● Source data
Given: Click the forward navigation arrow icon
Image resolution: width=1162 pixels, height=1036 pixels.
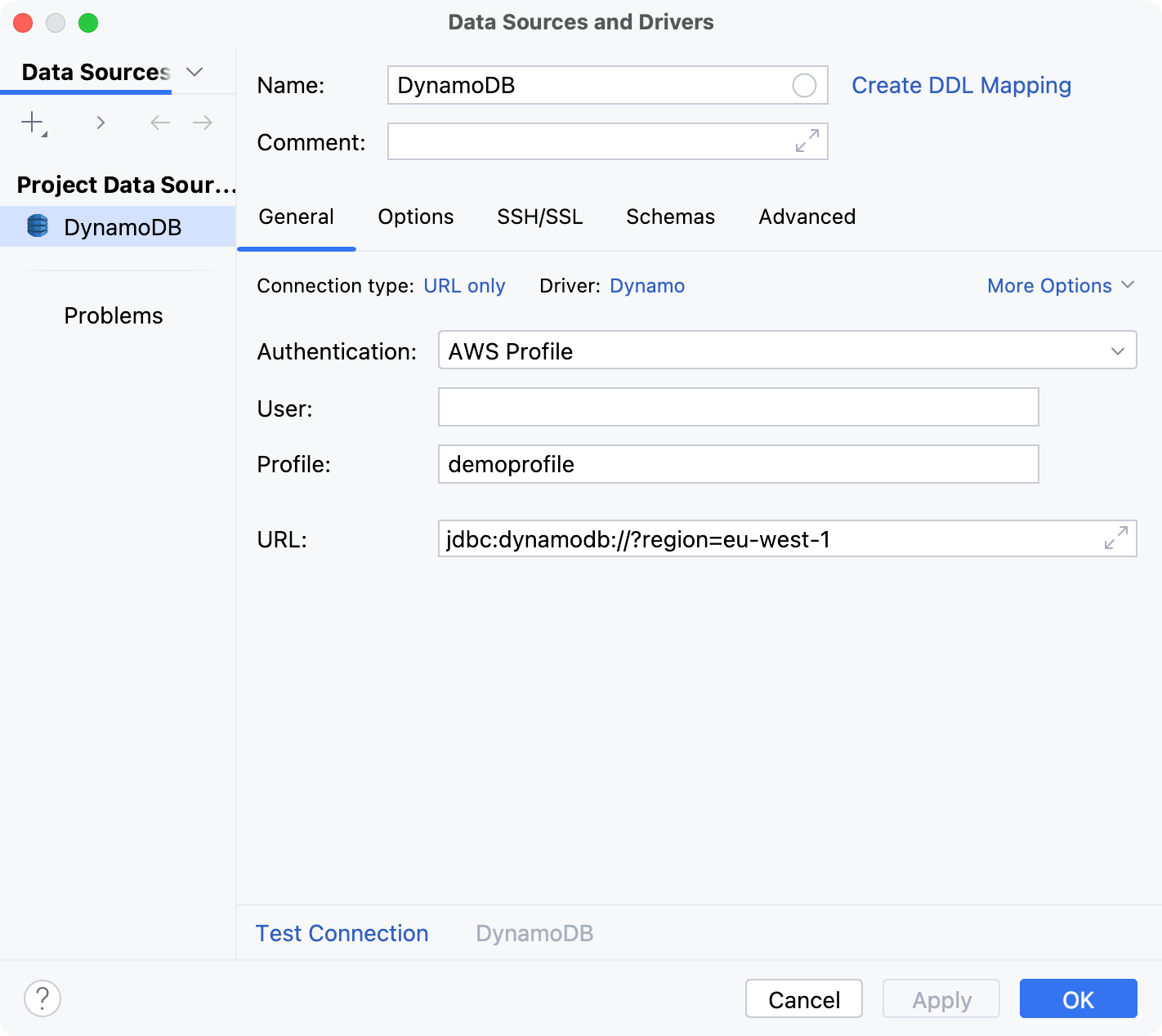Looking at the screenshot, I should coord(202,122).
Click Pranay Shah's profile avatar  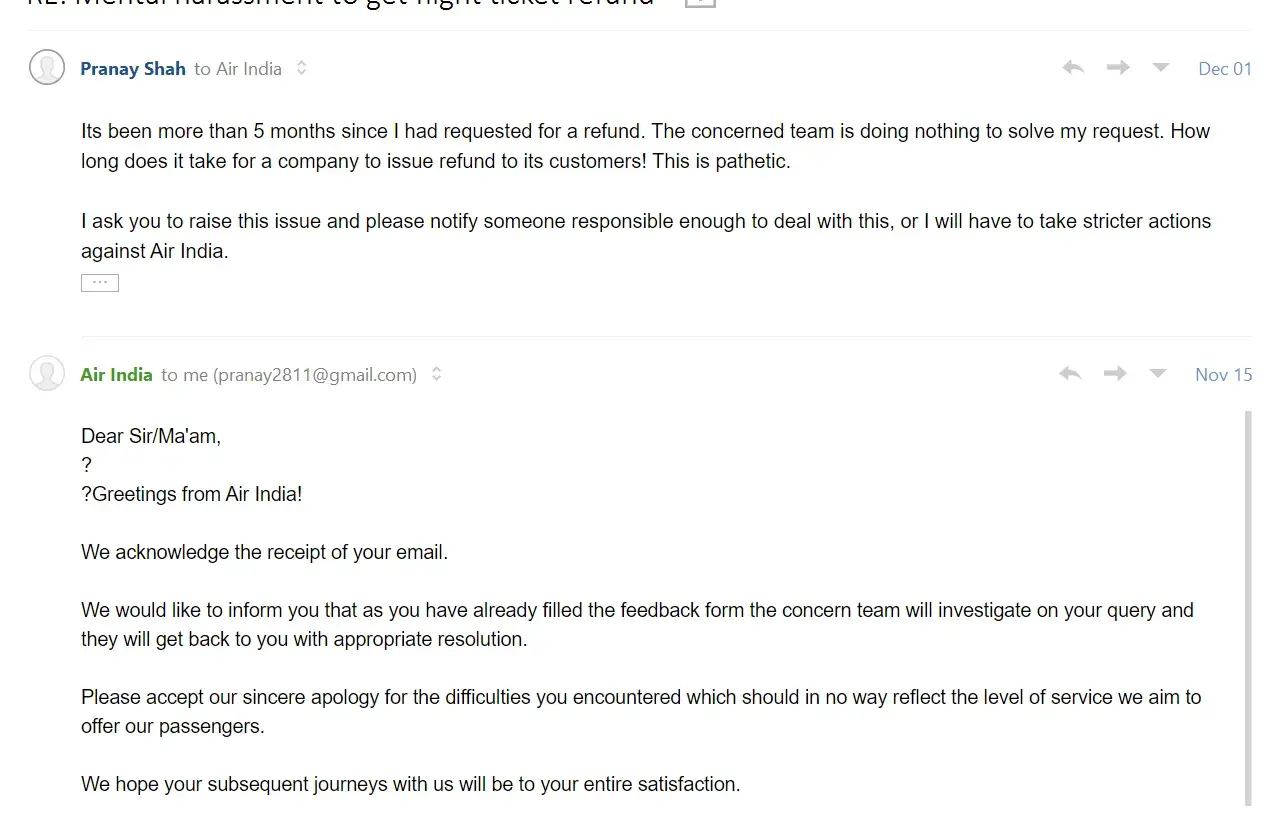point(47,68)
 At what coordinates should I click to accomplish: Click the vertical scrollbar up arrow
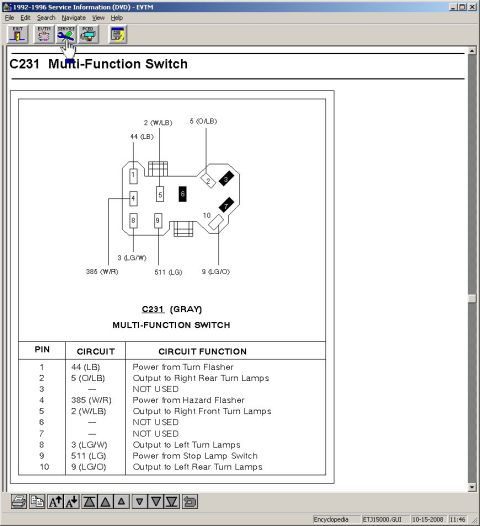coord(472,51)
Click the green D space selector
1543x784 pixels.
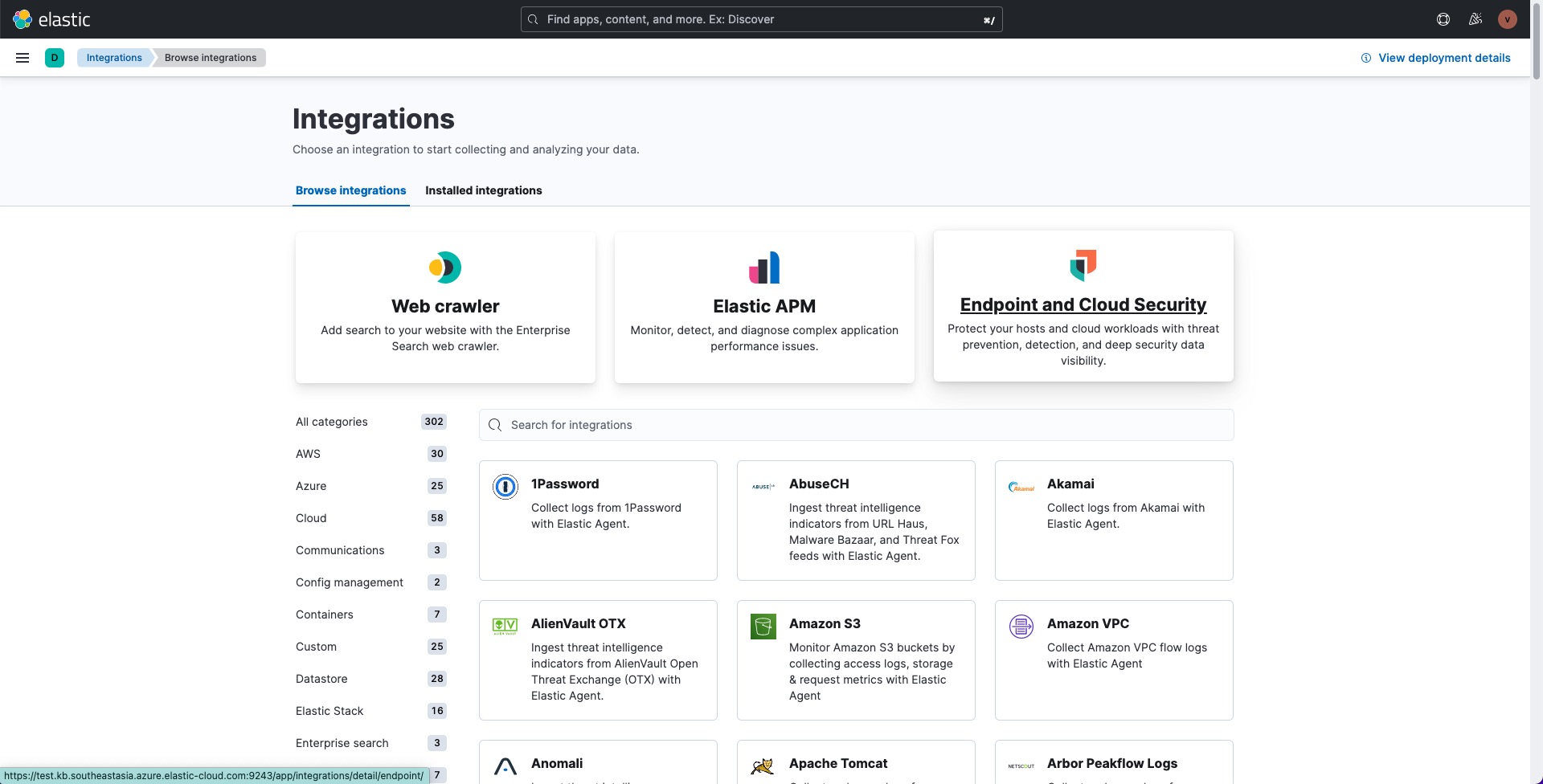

● Exercise instructions
The lines from the one holding "At what coordinates" through the end of the material above are to be echoed exactly, both ends included. Do not include pictures.

● Task result
 At what coordinates should I click to accomplish: Click the vertical scrollbar up arrow
coord(472,51)
Click the green D space selector
1543x784 pixels.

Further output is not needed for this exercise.